Again, she only looked at me, a slight smirk on her face.
“Doesn’t that bother you?”
“Of course not.”
“But think of it. You can’t ever get away from either one.”
“I guess not.”
“Given a choice, which kind would you rather run into? A stupid person or an asshole.”
She frowned impatiently. “What’s the difference?”
I thought about it a minute. Then I said, “Remember that scene in the restaurant in Five Easy Pieces when Nicholson angrily clears everything off the table with one sweep of his arm? Well, he’s being an asshole in that scene. And the waitress is a stupid person, right?”
“I guess.”
“So …”
“Why isn’t the waitress an asshole?”
“No, she’s just stupidly following the rules in that restaurant. Some asshole may have written the rules, but she’s just following them.”
“I see.”
“She’s just being stupid. And he’s an asshole because he
throws that little temper tantrum and makes a mess in the restaurant.”
“Okay.” She smiled, which encouraged me. I always loved to make Annie smile, and I could see she was agreeing with me.
“Well,” I said. “Which would you rather run into? An asshole or a stupid person?”
“A stupid person.”
This surprised me. “Really.”
“Yes.” She picked up a spring roll and took a small bite out of it.

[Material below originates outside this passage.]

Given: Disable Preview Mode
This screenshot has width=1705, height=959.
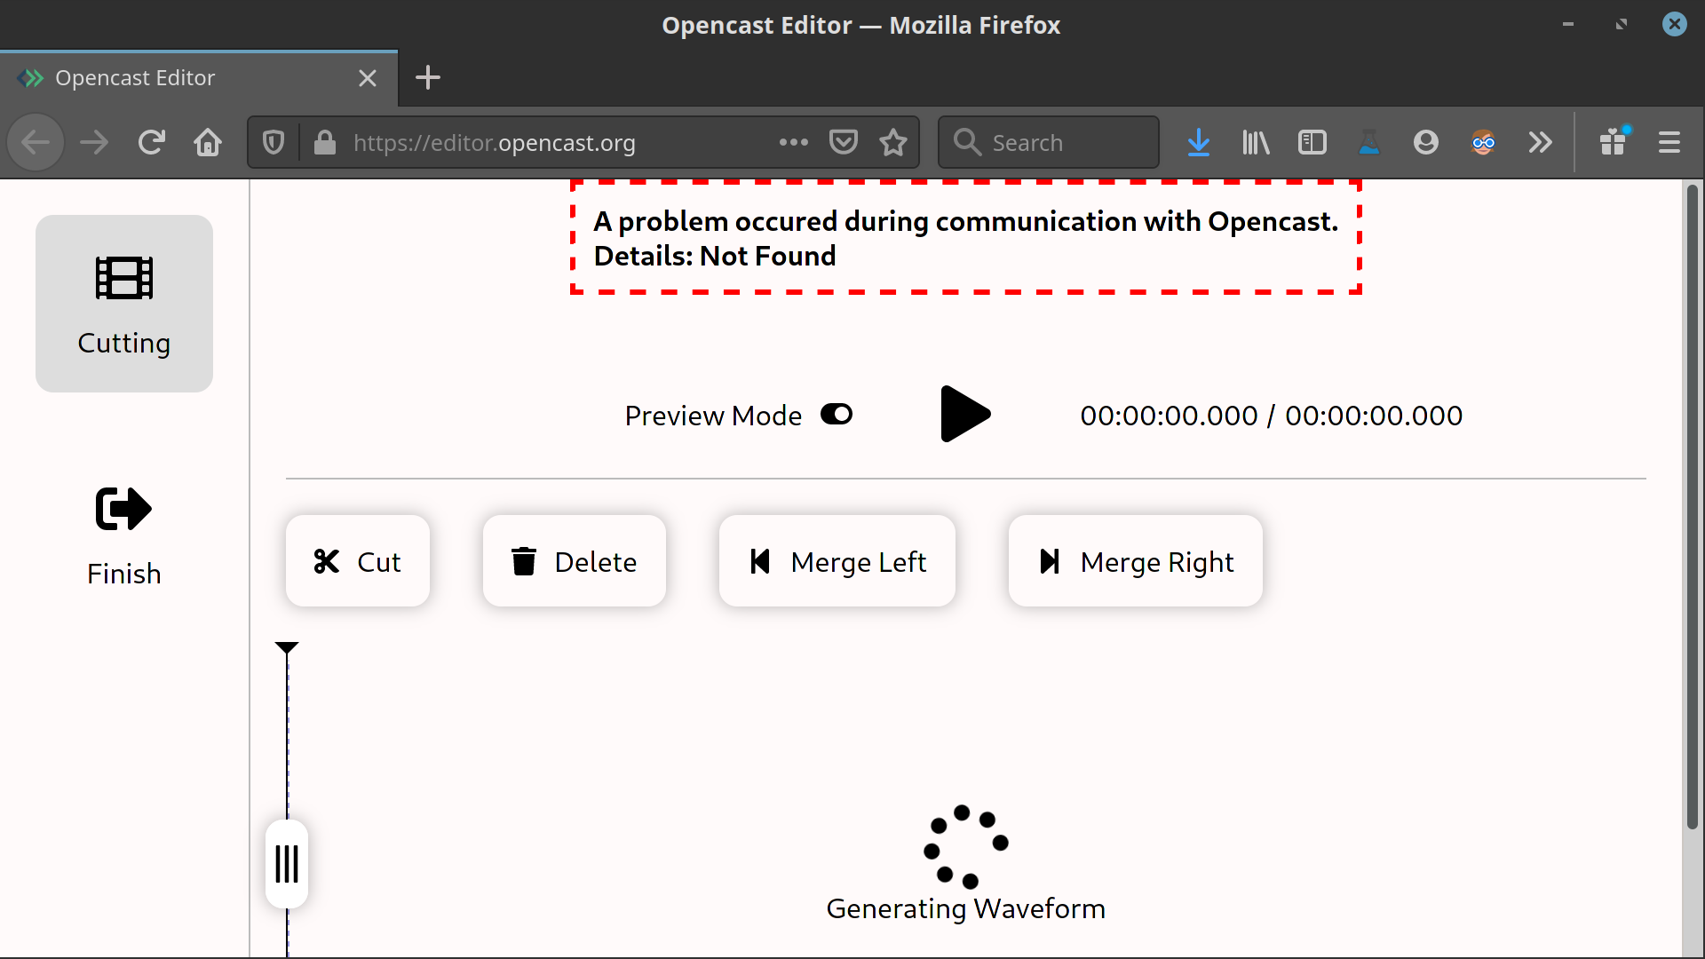Looking at the screenshot, I should coord(836,414).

“But in that scene, Jack Nicholson is the one everybody identifies with. He’s the one everybody laughs at.”
“So?”
“I don’t get it.”
“You asked which I’d rather run into, not who I liked or didn’t like.”

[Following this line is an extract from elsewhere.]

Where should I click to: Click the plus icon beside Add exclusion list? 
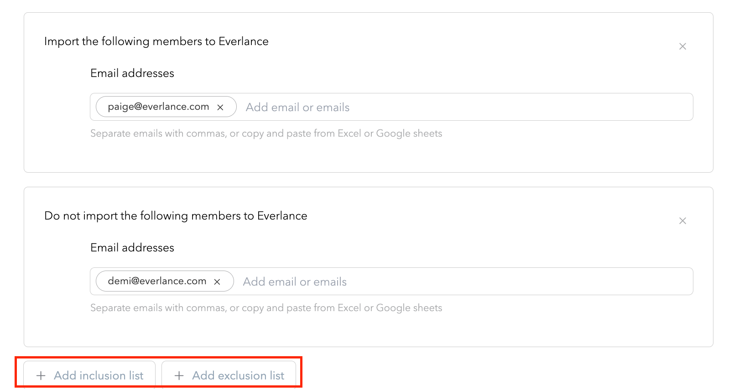pyautogui.click(x=179, y=375)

“You liked the Jack Nicholson character?”
“Yes. I wouldn’t want to be around him though.”
“Why not?”
“Because there were three other people at that table and they had to put up with his tantrum, that’s why.”
I didn’t know how to respond to that. She was right, of course. Annie always had the most capable understanding; she always seemed to know what was right, where the balance was. I should have listened to her more often.
Anyway, she told me she didn’t think I was either stupid or an asshole. Then she told me I had done a fine thing by having that party for George. I started wondering what she would say about Bible’s problem.
She finished her spring roll and picked up another one. The waitress brought our dishes, and a large bowl of rice. I ordered another beer. We ate for a while, then Annie said, “What’s the matter?”
“Nothing.”
“You got quiet all of a sudden.”
“I’m eating.” I’d been thinking about diabetes and infections, and the end of life. I’m not very talkative in those circumstances.
“Did I hurt your feelings somehow?” Annie wanted to know.
“No, of course not.”
“Is there something you’re not telling me?”
“Well,” I said. I knew she would eventually get it out of me, and I didn’t want to take up the whole dinner with the struggle not to say what I knew I’d say before it was over, so I told her about Professor Bible.
She didn’t think I should worry about it. “Didn’t he say he was working with a doctor?”